This paper reports a new way to calculate the Collins–Soper kernel, a key ingredient in the description of how quarks and gluons carry transverse momentum inside fast-moving protons. Instead of simulating moving protons, the authors compute a vacuum “soft function” made from long, space-like Wilson lines on a Euclidean lattice. They use complex directional vectors for those Wilson lines to control a quantity called rapidity, and extract the kernel with high statistical precision.

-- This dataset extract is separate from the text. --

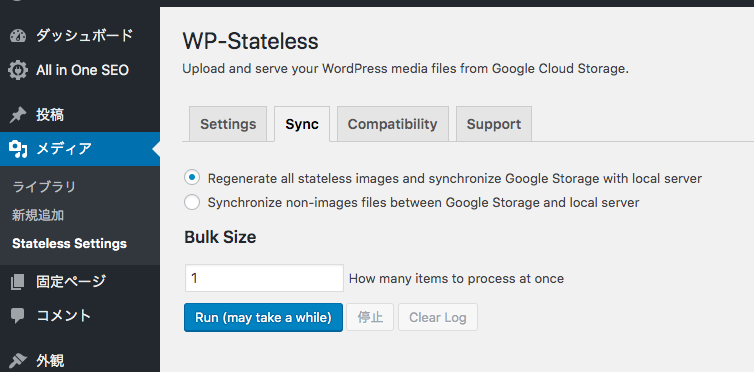Click the pushpin icon beside 投稿

click(x=18, y=115)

In plain terms, a soft function is a vacuum expectation value of certain gauge-field lines (Wilson lines) that capture low-energy, wide-angle gluon effects in scattering. The Collins–Soper (CS) kernel governs how transverse-momentum-dependent parton distributions (TMDPDFs) change with rapidity, which matters when comparing data taken in different experimental setups. The authors represent the Wilson lines by an auxiliary heavy-quark field and solve for its lattice propagator. By adjusting the complex direction vectors they can construct Wilson lines at arbitrary rapidity on the lattice, avoiding the need to simulate fast-moving hadrons.

On the numerical side, the team performed pure-gauge (quenched) calculations on three Wilson-gauge ensembles with physical box size about 2 fm and lattice spacings a = 0.048, 0.041, and 0.03 femtometers. They used 250–341–200 configurations and 2,048 stochastic sources per configuration, reaching sub-percent statistical errors for the soft function. To remove ultraviolet and other lattice divergences they form single and double ratios of lattice soft functions and then match the short-distance behavior to continuum perturbation theory in the MS (Modified Minimal Subtraction) scheme, using high-order perturbative input (N3LL). They choose cutoffs for the transverse separation (b) in the fit region: b_cut = 0.144 fm, b_th = 0.24 fm, and a matching point b_mch = 0.384 fm.